AutorGabriella Campbell el 9 de septiembre de 2011 en Divulgación

La Regenta

La Regenta, de Leopoldo Alas Clarín, es una de mis novelas favoritas. Es posible que nunca la hubiese probado si no hubiera estado entre las lecturas obligatorias de mi centro de enseñanza, ya que por sí misma no gozaba de nada que me llamase la atención. De acuerdo, había adulterio, una feroz crítica al conservadurismo religioso y mil atracciones más entre sus numerosas páginas, pero no era fácil saberlo cuando lo primero con lo que una se encontraba, siendo adolescente, era con un capítulo largo y tedioso con una descripción pormenorizada de Oviedo, perdón, Vetusta, desde lo alto de un campanario. La obligación escolar me hizo ir más allá de esas primeras páginas y pude disfrutar de una obra excelente, emocionante y tremebunda, pero de haber sido por mi propio interés lector, nunca habría superado esas densas primeras páginas.
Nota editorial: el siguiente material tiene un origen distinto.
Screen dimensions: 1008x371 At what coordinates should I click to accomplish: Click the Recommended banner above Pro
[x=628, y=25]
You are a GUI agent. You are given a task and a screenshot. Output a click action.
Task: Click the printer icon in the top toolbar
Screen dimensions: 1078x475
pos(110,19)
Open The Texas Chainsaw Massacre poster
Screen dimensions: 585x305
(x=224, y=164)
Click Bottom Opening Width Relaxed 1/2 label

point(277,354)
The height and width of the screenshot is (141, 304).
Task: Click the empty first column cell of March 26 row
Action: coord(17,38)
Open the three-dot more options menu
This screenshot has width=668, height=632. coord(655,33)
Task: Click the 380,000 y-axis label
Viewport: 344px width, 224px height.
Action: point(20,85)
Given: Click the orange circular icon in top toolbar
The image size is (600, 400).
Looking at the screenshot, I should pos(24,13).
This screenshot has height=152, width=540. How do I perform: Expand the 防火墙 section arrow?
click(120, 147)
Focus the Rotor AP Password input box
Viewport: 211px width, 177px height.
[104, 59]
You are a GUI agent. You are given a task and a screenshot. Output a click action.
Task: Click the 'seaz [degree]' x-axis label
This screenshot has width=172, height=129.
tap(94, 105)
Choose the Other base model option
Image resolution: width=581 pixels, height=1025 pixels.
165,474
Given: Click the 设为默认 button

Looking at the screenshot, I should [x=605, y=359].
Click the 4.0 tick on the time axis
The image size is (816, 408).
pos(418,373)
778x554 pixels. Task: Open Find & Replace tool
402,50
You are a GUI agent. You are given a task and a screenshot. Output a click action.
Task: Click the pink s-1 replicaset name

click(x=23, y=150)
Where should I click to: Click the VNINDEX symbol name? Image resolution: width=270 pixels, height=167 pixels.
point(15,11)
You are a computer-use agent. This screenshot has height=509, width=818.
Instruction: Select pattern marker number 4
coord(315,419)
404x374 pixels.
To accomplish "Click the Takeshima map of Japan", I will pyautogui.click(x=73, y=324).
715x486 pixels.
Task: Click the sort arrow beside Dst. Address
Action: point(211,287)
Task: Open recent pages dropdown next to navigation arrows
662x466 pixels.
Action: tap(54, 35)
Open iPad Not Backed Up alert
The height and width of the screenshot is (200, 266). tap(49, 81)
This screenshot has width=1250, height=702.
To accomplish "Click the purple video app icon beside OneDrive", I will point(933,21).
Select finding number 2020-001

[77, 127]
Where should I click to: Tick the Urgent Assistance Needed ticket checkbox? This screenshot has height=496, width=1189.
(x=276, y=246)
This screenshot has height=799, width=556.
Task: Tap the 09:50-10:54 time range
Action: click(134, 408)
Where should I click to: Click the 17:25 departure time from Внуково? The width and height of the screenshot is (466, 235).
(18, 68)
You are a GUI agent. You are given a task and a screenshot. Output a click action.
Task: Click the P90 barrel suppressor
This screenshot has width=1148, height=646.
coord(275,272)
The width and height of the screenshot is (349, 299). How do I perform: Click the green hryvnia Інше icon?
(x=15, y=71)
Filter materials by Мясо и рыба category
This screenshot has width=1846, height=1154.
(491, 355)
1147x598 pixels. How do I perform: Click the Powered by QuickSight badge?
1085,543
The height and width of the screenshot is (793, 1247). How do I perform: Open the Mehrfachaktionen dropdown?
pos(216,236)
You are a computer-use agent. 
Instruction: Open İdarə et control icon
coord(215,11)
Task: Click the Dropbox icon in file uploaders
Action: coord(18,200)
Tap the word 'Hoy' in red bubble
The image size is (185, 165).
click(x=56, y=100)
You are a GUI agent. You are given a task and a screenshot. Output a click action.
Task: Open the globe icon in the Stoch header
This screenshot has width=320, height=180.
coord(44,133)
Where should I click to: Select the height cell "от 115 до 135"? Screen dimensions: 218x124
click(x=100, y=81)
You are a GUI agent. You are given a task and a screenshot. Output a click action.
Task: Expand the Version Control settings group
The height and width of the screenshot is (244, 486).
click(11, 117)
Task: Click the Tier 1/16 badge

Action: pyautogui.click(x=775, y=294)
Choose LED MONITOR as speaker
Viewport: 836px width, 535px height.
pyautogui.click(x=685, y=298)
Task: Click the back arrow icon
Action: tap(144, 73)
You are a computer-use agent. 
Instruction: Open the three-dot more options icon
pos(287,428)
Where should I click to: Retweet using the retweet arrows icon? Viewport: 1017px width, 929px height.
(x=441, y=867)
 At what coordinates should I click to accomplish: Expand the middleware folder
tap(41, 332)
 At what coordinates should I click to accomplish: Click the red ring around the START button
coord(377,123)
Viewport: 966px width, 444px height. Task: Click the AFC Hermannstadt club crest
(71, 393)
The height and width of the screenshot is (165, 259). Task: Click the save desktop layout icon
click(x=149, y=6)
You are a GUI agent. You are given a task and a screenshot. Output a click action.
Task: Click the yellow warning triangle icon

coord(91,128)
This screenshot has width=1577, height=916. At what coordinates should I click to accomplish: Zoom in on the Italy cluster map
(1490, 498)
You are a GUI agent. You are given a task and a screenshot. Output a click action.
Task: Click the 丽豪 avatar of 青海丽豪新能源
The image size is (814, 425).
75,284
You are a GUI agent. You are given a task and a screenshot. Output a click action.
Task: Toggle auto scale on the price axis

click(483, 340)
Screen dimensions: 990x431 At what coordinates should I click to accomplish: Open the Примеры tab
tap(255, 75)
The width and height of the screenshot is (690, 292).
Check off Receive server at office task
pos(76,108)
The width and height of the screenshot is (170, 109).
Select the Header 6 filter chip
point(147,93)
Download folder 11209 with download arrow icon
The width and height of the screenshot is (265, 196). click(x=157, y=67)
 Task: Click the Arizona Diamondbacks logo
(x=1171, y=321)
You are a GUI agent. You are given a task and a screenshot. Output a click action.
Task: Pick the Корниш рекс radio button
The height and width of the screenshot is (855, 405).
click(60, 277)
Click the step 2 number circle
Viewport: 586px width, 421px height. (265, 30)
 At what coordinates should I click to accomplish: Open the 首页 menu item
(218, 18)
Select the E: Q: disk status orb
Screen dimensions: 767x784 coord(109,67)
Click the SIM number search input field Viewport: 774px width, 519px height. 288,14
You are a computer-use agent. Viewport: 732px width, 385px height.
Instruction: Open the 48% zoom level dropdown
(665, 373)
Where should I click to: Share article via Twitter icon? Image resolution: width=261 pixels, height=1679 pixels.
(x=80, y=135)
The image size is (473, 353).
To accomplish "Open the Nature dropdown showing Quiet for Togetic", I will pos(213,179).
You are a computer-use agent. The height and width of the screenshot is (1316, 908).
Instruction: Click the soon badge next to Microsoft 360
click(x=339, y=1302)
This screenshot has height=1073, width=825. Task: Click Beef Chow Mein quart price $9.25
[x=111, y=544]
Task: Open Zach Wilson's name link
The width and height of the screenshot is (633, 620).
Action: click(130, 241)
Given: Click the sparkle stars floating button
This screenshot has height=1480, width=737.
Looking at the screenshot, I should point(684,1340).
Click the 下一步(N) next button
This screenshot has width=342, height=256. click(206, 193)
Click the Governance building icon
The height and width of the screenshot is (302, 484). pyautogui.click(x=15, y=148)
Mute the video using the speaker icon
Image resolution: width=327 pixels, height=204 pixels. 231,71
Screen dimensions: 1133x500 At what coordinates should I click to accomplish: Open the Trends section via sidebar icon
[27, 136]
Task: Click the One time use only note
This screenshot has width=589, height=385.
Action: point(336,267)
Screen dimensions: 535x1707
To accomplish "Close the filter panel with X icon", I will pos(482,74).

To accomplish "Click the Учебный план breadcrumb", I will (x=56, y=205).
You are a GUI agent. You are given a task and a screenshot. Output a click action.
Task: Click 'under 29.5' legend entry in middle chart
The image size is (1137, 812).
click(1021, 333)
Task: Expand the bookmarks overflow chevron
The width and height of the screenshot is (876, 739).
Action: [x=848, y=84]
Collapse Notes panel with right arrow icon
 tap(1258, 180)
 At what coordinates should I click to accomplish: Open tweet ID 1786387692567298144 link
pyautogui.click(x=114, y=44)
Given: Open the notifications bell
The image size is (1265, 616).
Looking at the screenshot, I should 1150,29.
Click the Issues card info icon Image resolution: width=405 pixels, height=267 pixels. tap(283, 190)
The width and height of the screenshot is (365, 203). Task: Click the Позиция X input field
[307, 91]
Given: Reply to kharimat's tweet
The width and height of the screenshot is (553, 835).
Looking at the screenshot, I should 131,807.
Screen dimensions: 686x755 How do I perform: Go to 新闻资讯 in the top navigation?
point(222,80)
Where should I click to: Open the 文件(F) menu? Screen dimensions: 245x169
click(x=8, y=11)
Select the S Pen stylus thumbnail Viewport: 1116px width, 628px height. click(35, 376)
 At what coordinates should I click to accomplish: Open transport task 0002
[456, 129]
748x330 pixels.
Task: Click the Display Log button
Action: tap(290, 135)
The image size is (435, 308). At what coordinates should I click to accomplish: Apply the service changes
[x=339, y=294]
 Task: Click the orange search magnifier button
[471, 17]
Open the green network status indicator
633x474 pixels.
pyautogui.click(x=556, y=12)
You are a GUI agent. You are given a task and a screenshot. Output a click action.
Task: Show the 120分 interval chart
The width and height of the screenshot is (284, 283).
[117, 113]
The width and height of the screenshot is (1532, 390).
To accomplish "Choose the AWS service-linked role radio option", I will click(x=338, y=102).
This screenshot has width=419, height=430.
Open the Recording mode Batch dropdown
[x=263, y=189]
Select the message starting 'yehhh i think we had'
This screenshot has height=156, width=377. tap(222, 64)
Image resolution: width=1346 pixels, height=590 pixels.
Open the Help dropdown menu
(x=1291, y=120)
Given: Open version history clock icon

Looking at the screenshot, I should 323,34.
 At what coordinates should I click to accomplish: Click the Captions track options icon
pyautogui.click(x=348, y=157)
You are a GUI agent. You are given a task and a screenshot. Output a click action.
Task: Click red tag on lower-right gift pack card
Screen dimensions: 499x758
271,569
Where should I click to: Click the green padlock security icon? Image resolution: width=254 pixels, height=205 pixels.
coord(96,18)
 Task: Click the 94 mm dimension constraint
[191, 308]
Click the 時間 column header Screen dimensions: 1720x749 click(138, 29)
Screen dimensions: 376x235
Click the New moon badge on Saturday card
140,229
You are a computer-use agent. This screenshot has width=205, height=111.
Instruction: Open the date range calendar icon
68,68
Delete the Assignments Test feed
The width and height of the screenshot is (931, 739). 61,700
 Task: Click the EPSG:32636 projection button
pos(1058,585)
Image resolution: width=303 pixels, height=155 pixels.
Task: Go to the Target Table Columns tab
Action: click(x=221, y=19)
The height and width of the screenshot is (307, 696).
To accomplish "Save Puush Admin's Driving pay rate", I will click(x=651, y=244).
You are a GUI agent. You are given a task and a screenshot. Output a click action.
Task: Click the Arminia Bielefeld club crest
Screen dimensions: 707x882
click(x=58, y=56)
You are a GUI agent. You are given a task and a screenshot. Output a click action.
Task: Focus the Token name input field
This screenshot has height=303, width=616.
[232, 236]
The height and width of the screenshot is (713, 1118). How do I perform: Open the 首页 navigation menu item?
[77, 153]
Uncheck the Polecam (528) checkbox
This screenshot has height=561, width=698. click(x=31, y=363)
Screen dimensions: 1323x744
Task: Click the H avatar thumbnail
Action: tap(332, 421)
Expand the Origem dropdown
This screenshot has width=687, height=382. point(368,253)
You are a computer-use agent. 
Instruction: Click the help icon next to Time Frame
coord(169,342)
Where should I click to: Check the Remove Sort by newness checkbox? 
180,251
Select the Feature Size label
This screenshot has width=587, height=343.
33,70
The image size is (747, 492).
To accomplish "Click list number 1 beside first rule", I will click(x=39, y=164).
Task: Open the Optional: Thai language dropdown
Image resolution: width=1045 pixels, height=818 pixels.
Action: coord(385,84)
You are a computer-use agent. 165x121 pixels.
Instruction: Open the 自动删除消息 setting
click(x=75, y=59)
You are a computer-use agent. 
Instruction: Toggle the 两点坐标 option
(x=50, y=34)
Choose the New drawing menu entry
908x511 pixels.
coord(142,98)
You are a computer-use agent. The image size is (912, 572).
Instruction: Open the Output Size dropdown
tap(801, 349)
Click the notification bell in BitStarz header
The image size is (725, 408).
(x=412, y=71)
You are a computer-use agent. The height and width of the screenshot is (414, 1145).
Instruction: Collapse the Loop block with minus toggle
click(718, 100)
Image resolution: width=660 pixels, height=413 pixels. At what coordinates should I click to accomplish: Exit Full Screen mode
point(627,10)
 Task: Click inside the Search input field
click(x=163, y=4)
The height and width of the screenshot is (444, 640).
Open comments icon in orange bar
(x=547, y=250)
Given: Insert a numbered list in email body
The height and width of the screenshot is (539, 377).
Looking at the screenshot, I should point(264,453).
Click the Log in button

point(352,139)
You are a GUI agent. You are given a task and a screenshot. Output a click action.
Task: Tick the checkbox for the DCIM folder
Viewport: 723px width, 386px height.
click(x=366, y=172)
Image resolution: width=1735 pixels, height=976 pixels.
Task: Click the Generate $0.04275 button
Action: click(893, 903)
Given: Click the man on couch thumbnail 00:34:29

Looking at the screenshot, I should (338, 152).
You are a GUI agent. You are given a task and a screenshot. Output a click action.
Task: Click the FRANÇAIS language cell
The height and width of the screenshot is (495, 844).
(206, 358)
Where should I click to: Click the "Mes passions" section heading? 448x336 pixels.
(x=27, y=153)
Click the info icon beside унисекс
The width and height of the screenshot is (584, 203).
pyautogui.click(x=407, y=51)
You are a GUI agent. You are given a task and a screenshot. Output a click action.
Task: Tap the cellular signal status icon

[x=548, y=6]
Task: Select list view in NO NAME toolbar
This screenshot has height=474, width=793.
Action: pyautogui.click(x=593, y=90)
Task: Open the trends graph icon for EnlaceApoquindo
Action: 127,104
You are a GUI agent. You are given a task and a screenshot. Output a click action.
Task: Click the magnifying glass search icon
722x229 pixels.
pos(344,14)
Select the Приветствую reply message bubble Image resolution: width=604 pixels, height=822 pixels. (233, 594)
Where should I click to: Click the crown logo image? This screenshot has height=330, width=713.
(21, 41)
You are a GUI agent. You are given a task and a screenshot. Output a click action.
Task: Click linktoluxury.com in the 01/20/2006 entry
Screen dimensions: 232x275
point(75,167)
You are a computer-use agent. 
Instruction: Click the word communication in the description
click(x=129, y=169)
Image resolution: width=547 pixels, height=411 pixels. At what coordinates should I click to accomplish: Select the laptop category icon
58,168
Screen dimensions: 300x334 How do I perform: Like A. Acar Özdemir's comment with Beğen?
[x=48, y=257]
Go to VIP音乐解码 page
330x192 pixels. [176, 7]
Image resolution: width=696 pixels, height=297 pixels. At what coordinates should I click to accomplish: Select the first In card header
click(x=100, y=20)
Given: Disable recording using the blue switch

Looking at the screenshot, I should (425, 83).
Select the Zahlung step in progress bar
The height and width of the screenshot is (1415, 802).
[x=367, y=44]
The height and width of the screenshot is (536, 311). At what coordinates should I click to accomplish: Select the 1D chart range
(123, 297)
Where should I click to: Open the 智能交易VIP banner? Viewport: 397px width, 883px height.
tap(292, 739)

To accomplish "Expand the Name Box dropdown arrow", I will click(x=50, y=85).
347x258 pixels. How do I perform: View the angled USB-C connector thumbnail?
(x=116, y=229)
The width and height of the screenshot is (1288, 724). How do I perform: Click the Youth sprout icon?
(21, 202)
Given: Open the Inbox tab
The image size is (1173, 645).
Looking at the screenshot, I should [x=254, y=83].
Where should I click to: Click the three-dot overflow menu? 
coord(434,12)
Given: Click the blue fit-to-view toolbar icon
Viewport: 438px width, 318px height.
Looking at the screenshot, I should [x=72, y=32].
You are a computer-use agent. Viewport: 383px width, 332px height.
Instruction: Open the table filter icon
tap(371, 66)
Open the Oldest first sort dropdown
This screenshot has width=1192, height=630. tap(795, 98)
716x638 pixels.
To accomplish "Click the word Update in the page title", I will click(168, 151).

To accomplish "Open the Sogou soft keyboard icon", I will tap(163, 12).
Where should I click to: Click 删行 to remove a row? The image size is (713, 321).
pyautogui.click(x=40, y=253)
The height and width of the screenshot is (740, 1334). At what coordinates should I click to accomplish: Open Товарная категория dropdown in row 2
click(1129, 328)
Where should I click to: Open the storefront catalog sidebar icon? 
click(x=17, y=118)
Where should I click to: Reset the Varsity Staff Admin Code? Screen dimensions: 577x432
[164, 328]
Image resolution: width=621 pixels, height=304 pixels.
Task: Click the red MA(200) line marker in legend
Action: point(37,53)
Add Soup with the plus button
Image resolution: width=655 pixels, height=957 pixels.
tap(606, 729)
¿Cuántos libros, descritos como clásicos literarios, tenemos en la estantería, promesas olvidadas de cultura, de estatus intelectual? ¿Cuántas obras están protegidas por la impenetrable pátina del prestigio, cuántas de ellas acaban sirviendo, pese a nuestros mejores deseos, como el mejor remedio contra el insomnio o incluso como conveniente extra bajo la pata de una mesa coja? Cortázar decía que no había podido leer El Quijote hasta que comenzó a hacerlo en sus visitas al excusado; el Ulises de Joyce decora más de una habitación, cubriéndose de polvo, infeliz en su inutilidad. En muchas ocasiones necesitamos un contexto, una valoración, apéndices de conocimiento que nos expliquen por qué un volumen de insoportable aburrimiento es una de las obras cumbre de la literatura universal. En estos casos, la literatura se parece al arte pictórico. La crítica puede marcar la diferencia ante un cuadro, como por ejemplo El Matrimonio Arnolfini, donde sólo vemos una pareja poco agraciada en una habitación de extrañas proporciones, cogida de la mano; las palabras adecuadas pueden hacernos apreciar el contexto histórico, político y social, el detallismo del paisaje, el inteligente juego del espejo, la aparición de elementos pictóricos de extraño simbolismo, etc. Cuando queremos darnos cuenta, la pareja nos resulta hermosa y la habitación cobra una vida propia que trasciende lo visual. Con frecuencia, con los libros nos pasa algo semejante: el entendimiento del juego de crítica, sátira y pura diversión que aliña la novela de Cervantes y la apreciación del maestral uso del lenguaje de Joyce pueden llevarnos a encontrar en sus libros un verdadero goce que poca literatura podrá proporcionarnos.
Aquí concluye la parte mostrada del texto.